Foto: ARQUIVO PANAIR

Anos de ouro: a decolagem no Rio ...


 

 

 

 

 

CELINA CÔRTES

Dessa vez, o encontro anual do dia 22 de outubro não foi em nenhuma churrascaria. Passados 30 anos, os 500 ex-funcionários da empresa de aviação Panair do Brasil - cuja falência foi decretada pelo regime militar em 11 de fevereiro de 1965 -, continuam se reunindo religiosamente. Todos, sem exceção, alimentam o sonho de que a empresa um dia voltará a voar. Na semana passada, o palco da celebração desta verdadeira confraria foi o Paço Imperial, no centro do Rio, na festa de lançamento do livro e CD-ROM "Nas asas da história: lembranças da Panair do Brasil" (Editora Agir).
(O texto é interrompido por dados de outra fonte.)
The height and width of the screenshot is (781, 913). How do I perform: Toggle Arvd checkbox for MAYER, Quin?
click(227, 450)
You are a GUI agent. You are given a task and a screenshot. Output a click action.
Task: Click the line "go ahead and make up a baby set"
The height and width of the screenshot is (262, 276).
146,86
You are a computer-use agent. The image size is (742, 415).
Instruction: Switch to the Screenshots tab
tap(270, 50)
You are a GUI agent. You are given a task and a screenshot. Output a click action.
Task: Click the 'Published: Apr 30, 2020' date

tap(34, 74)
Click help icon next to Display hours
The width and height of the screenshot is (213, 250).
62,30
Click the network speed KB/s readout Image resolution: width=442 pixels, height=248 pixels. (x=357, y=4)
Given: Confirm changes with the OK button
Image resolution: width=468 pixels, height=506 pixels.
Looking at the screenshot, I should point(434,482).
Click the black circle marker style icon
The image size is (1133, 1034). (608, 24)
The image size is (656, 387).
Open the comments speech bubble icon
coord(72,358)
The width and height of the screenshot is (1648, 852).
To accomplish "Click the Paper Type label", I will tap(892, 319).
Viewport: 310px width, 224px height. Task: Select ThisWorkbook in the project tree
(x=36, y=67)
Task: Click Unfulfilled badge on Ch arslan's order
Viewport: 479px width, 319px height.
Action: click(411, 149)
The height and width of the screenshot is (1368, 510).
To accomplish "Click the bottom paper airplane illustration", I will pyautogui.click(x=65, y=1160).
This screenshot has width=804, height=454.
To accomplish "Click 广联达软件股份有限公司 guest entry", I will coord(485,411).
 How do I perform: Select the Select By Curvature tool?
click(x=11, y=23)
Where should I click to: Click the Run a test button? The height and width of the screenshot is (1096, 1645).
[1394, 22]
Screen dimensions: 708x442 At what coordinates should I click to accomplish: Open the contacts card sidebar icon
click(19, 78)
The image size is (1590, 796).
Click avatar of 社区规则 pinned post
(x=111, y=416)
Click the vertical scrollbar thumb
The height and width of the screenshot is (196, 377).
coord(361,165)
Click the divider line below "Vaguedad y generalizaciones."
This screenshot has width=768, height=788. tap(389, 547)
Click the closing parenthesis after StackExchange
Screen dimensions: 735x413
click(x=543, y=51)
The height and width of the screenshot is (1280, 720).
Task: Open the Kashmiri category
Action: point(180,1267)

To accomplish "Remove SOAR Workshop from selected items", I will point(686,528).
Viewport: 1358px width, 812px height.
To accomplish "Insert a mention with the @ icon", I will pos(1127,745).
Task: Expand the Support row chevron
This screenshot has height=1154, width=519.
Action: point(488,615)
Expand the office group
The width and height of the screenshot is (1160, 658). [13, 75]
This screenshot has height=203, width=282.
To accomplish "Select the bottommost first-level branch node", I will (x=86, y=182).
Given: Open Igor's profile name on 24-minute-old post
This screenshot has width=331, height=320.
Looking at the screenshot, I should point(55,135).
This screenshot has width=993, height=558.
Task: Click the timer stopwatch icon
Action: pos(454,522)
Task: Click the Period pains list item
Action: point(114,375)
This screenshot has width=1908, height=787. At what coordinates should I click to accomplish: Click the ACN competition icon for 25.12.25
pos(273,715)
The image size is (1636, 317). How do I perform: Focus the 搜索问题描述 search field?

O fato é que o nome da companhia aérea pioneira da aviação comercial no Brasil está envolto numa mística. Traz consigo a imagem de quem, ao mesmo tempo, desbravou o País e o aproximou do resto do mundo. Sua memória já foi contada em prosa e verso: "A maior das maravilhas foi voando sobre o mundo nas asas da Panair", cantou Milton Nascimento. Tanto tempo depois do fechamento da empresa, uma pergunta continua intrigando aos que acompanham o drama de seus ex-funcionários: que estranhos motivos mantêm unidas tantas pessoas?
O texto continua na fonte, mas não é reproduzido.